Nine tips for avoiding injury on the football field
Football has one of the highest injury rates among high school and college athletes. Not only is this because of the high speed and physical nature of the sport, but also because of the time of year and outdoor practicing environment. Fortunately, there are things you can do to reduce your risk of injury and complications. Frank Noojin, MD, shared some recommendations to help you stay in the game.
- Get a good preseason physical exam. By getting a physical before the season starts, problems such as high blood pressure, asthma, rare heart conditions, scoliosis and diabetes could be diagnosed and managed throughout the season. While the preparticipation exams provided by schools are helpful, they are only screening exams and are not intended to substitute an annual physical examination by a primary care provider. Get your physical and stay ahead of the game.
- Maintain fitness throughout the year. Do not arrive for the first day of practice in poor physical condition. By working during the off season your body will be conditioned and you will be overall more prepared for your sport.
- Keep your athletic trainer on speed dial. About 75% of high schools in South Carolina have a certified athletic trainer affiliated with their football programs. Feel free to contact them if your child hurts, doesn’t feel well, experiences chest tightness or unusual shortness of breath with exercise, or has any other medical problems such as asthma or diabetes that may need ongoing medical supervision.
- Hydration is critical. Your body is like a car engine, and the type of fuel you put into it will affect performance. Drinks such as sodas, energy drinks, teas, lemonades and some sport recovery drinks are sometimes bad for maintaining hydration. In most cases, water is the best form of hydration. Be sure to drink up before, during and after practice. Processed and salty foods such as fast food and pizza may decrease your hydration and affect performance.
- Stretch and warm up. A brief warm-up run followed by stretching prepares the body for the explosive muscle contractions encountered daily through sports. By stretching and warming up, you maintain muscle balance and flexibility, which reduces injury.
- Wear comfortable shoes.

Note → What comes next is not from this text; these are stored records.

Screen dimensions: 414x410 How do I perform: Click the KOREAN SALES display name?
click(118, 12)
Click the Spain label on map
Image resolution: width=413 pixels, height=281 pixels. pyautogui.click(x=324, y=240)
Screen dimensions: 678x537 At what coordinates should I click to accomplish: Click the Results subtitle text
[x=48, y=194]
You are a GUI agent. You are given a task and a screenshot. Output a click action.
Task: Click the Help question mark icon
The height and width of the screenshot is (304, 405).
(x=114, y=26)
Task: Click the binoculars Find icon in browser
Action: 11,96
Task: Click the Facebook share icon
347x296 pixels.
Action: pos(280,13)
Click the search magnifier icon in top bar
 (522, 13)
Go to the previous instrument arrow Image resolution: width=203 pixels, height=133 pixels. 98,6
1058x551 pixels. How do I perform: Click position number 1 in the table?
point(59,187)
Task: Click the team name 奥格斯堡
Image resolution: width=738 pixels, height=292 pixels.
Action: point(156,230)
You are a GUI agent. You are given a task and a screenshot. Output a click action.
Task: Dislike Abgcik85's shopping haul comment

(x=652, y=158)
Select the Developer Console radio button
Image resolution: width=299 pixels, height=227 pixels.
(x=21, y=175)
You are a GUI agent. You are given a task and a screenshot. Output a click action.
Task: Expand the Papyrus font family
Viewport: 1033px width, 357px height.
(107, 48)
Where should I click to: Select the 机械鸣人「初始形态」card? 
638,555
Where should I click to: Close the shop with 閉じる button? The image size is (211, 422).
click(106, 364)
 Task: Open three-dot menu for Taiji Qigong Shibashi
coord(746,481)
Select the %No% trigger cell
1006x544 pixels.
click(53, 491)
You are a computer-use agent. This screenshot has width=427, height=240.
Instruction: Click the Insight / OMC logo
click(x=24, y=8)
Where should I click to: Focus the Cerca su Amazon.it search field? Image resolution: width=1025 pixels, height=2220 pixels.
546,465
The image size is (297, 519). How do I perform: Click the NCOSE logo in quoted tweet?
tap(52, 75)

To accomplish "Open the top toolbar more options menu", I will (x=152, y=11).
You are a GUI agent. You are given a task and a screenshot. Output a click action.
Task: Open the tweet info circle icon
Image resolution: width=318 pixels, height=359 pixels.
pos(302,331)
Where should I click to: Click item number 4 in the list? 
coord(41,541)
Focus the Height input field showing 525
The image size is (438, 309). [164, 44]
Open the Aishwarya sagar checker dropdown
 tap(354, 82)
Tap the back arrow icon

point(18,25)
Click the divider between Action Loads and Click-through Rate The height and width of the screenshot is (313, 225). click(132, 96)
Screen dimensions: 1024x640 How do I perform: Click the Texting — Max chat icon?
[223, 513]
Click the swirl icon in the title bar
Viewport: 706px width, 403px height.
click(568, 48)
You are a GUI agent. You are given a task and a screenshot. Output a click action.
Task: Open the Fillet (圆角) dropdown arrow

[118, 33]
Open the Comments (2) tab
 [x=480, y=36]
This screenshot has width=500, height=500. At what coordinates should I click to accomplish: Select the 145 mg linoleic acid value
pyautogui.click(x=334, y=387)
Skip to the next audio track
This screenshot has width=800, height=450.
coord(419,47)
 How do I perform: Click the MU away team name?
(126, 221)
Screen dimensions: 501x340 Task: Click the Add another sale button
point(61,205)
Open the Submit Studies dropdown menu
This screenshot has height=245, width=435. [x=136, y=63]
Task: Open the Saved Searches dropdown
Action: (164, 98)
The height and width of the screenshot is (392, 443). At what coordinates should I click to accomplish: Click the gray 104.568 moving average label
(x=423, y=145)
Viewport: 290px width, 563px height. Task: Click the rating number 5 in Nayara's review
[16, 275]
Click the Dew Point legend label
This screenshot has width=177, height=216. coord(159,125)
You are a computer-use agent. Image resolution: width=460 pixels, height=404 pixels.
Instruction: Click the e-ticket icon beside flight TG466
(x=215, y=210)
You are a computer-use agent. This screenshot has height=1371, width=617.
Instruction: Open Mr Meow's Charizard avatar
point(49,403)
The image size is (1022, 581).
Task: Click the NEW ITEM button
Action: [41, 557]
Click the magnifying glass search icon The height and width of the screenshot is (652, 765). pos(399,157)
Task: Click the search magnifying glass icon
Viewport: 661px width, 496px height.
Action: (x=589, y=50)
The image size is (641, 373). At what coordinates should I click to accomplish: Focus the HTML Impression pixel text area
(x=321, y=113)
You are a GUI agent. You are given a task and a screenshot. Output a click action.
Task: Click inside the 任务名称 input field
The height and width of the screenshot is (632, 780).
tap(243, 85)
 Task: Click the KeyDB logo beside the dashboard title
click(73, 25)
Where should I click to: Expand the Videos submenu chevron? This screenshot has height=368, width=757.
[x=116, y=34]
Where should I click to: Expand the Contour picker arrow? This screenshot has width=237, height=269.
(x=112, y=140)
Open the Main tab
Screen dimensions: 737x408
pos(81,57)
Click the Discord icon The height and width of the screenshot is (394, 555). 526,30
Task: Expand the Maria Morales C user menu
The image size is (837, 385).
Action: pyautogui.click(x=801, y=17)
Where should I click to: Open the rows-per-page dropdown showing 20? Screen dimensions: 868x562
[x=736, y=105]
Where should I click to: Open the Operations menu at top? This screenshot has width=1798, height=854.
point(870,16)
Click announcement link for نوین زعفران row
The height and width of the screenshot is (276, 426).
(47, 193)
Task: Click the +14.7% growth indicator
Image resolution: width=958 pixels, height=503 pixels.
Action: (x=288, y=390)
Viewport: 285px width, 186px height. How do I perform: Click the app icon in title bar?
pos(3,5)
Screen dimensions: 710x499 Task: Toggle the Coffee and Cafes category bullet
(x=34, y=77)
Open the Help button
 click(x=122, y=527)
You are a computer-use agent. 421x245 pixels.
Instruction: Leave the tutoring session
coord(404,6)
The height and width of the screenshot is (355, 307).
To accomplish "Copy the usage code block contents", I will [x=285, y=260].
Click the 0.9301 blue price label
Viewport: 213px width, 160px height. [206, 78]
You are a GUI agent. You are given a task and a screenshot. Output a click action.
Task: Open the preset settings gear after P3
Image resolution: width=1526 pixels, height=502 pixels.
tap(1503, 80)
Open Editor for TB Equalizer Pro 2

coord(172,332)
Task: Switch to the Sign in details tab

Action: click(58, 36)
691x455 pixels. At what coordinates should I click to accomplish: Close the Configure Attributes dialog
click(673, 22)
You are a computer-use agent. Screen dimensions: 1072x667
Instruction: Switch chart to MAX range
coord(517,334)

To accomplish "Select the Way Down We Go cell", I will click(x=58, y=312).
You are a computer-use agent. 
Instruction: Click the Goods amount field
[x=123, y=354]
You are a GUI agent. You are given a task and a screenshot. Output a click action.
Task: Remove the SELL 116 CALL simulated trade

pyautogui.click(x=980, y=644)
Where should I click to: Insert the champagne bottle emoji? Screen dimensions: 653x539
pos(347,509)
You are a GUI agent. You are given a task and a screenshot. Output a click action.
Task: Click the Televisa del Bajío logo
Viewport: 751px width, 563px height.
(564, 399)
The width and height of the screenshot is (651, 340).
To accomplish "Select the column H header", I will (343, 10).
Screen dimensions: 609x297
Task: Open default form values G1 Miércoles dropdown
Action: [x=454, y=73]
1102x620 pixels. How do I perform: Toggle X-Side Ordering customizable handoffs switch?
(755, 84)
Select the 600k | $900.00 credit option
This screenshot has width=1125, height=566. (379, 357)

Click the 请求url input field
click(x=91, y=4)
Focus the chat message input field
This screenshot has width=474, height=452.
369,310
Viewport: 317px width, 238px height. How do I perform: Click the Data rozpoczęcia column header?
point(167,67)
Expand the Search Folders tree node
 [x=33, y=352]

Some athletes have flatfoot conditions or other factors that put them at risk for stress fractures, plantar fasciitis, Achilles tendonitis or inflammatory knee pain. There are no right shoes for everyone – cushion and comfort are the keys. A well-balanced arch with good cushion is important. Orthotics and arch supports are helpful in some cases. Foot and ankle specialists, as well as orthotists who specialize in custom arch supports and shoe wear, may be helpful.
- Take a day off. Even a young body needs recovery time. One day off each week of the season with no lifting, running or competing allows muscles and joints to recover from the physical activity of the week and prevent overuse injuries.
- Forget about the saying, “no pain, no gain.” You have to be tough for some sports. However, there is a fine line between pushing yourself and injuring yourself. Experiencing discomfort while improving fitness is normal, but sharp muscle and joint pains are signals the body sends to convey something is wrong. Coaches and athletic trainers need and want to know if you are experiencing pain. If identified and treated promptly, many painful conditions can be corrected and full sports participation resumed.
- Play one sport at a time. One sport season can take quite a toll on the body, so when you add another, bad things can happen. Stay focused on the current sport season and worry about the next one when the time comes.
Dr. Noojin said following these tips can maximize your chances of having a rewarding and healthy football season. “In order to win the game, you have to stay in the game. And to stay in the game, you have to stay away from injuries,” he said. “Have fun, play smart and stay in the game!”